## [WORK ITEM]
Set down every entry once more, character for character.

(INFORMATION SUPPLIED Opens)

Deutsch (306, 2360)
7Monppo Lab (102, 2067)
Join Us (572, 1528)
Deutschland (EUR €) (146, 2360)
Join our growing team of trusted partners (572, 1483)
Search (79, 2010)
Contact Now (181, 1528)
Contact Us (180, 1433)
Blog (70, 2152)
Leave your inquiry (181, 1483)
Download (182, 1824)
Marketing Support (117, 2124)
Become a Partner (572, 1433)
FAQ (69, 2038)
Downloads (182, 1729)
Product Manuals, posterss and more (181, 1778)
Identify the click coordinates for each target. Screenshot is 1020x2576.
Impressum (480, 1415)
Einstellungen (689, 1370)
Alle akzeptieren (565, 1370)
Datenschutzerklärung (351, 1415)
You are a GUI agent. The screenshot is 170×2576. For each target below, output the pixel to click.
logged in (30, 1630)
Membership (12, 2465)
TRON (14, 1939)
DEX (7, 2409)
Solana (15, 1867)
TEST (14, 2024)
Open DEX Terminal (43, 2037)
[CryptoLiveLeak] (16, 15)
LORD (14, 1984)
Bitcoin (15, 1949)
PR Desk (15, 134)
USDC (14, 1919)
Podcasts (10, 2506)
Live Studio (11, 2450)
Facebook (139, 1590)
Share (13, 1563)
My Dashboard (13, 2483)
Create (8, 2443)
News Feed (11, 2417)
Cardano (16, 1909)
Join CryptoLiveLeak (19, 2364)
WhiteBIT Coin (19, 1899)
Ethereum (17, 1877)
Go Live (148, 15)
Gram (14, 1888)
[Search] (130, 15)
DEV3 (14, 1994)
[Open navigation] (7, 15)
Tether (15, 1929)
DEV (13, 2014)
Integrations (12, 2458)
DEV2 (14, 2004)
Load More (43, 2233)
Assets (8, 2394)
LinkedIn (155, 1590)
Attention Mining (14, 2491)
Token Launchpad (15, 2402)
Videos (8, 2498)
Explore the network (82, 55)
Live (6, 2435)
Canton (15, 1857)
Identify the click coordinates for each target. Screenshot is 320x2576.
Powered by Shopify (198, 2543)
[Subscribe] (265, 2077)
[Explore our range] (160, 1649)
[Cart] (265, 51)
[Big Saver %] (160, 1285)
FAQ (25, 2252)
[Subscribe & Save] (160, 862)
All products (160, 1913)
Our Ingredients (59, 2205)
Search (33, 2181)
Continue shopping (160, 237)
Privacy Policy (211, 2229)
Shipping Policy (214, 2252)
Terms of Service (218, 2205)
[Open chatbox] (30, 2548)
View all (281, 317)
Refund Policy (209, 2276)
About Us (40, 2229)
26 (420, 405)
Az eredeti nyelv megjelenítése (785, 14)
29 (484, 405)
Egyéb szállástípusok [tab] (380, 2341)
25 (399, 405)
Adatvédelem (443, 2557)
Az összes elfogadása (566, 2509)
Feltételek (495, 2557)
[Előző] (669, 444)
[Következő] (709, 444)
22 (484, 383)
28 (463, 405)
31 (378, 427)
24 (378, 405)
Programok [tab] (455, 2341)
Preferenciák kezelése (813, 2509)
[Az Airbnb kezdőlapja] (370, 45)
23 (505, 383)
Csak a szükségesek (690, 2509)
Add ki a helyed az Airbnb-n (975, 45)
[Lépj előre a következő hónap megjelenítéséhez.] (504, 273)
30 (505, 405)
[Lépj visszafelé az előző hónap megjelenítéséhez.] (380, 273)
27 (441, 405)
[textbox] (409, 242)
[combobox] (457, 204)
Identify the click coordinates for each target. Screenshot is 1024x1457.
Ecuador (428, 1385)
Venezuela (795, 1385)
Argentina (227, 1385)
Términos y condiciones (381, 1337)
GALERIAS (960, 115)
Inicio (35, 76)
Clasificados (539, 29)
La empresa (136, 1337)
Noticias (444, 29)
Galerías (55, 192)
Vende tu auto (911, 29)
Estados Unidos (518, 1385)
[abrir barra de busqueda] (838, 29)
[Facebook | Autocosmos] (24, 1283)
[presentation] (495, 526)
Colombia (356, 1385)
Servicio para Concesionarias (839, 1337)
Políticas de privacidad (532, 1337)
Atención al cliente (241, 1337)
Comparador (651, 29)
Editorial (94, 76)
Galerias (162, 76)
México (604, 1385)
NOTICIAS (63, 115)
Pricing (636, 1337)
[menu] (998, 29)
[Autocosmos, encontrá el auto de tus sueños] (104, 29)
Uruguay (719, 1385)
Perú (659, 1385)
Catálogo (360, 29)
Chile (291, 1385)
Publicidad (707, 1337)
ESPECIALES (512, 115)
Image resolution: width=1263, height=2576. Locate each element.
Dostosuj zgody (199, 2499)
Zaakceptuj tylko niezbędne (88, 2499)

(INFORMATION SUPPLIED Closes)

## [ANSWER FOR THIS EXERCISE]
Deutsch (306, 2360)
7Monppo Lab (102, 2067)
Join Us (572, 1528)
Deutschland (EUR €) (146, 2360)
Join our growing team of trusted partners (572, 1483)
Search (79, 2010)
Contact Now (181, 1528)
Contact Us (180, 1433)
Blog (70, 2152)
Leave your inquiry (181, 1483)
Download (182, 1824)
Marketing Support (117, 2124)
Become a Partner (572, 1433)
FAQ (69, 2038)
Downloads (182, 1729)
Product Manuals, posterss and more (181, 1778)
Identify the click coordinates for each target. Screenshot is 1020x2576.
Impressum (480, 1415)
Einstellungen (689, 1370)
Alle akzeptieren (565, 1370)
Datenschutzerklärung (351, 1415)
You are a GUI agent. The screenshot is 170×2576. For each target below, output the pixel to click.
logged in (30, 1630)
Membership (12, 2465)
TRON (14, 1939)
DEX (7, 2409)
Solana (15, 1867)
TEST (14, 2024)
Open DEX Terminal (43, 2037)
[CryptoLiveLeak] (16, 15)
LORD (14, 1984)
Bitcoin (15, 1949)
PR Desk (15, 134)
USDC (14, 1919)
Podcasts (10, 2506)
Live Studio (11, 2450)
Facebook (139, 1590)
Share (13, 1563)
My Dashboard (13, 2483)
Create (8, 2443)
News Feed (11, 2417)
Cardano (16, 1909)
Join CryptoLiveLeak (19, 2364)
WhiteBIT Coin (19, 1899)
Ethereum (17, 1877)
Go Live (148, 15)
Gram (14, 1888)
[Search] (130, 15)
DEV3 (14, 1994)
[Open navigation] (7, 15)
Tether (15, 1929)
DEV (13, 2014)
Integrations (12, 2458)
DEV2 (14, 2004)
Load More (43, 2233)
Assets (8, 2394)
LinkedIn (155, 1590)
Attention Mining (14, 2491)
Token Launchpad (15, 2402)
Videos (8, 2498)
Explore the network (82, 55)
Live (6, 2435)
Canton (15, 1857)
Identify the click coordinates for each target. Screenshot is 320x2576.
Powered by Shopify (198, 2543)
[Subscribe] (265, 2077)
[Explore our range] (160, 1649)
[Cart] (265, 51)
[Big Saver %] (160, 1285)
FAQ (25, 2252)
[Subscribe & Save] (160, 862)
All products (160, 1913)
Our Ingredients (59, 2205)
Search (33, 2181)
Continue shopping (160, 237)
Privacy Policy (211, 2229)
Shipping Policy (214, 2252)
Terms of Service (218, 2205)
[Open chatbox] (30, 2548)
View all (281, 317)
Refund Policy (209, 2276)
About Us (40, 2229)
26 (420, 405)
Az eredeti nyelv megjelenítése (785, 14)
29 (484, 405)
Egyéb szállástípusok [tab] (380, 2341)
25 (399, 405)
Adatvédelem (443, 2557)
Az összes elfogadása (566, 2509)
Feltételek (495, 2557)
[Előző] (669, 444)
[Következő] (709, 444)
22 (484, 383)
28 (463, 405)
31 (378, 427)
24 (378, 405)
Programok [tab] (455, 2341)
Preferenciák kezelése (813, 2509)
[Az Airbnb kezdőlapja] (370, 45)
23 (505, 383)
Csak a szükségesek (690, 2509)
Add ki a helyed az Airbnb-n (975, 45)
[Lépj előre a következő hónap megjelenítéséhez.] (504, 273)
30 (505, 405)
[Lépj visszafelé az előző hónap megjelenítéséhez.] (380, 273)
27 (441, 405)
[textbox] (409, 242)
[combobox] (457, 204)
Identify the click coordinates for each target. Screenshot is 1024x1457.
Ecuador (428, 1385)
Venezuela (795, 1385)
Argentina (227, 1385)
Términos y condiciones (381, 1337)
GALERIAS (960, 115)
Inicio (35, 76)
Clasificados (539, 29)
La empresa (136, 1337)
Noticias (444, 29)
Galerías (55, 192)
Vende tu auto (911, 29)
Estados Unidos (518, 1385)
[abrir barra de busqueda] (838, 29)
[Facebook | Autocosmos] (24, 1283)
[presentation] (495, 526)
Colombia (356, 1385)
Servicio para Concesionarias (839, 1337)
Políticas de privacidad (532, 1337)
Atención al cliente (241, 1337)
Comparador (651, 29)
Editorial (94, 76)
Galerias (162, 76)
México (604, 1385)
NOTICIAS (63, 115)
Pricing (636, 1337)
[menu] (998, 29)
[Autocosmos, encontrá el auto de tus sueños] (104, 29)
Uruguay (719, 1385)
Perú (659, 1385)
Catálogo (360, 29)
Chile (291, 1385)
Publicidad (707, 1337)
ESPECIALES (512, 115)
Image resolution: width=1263, height=2576. Locate each element.
Dostosuj zgody (199, 2499)
Zaakceptuj tylko niezbędne (88, 2499)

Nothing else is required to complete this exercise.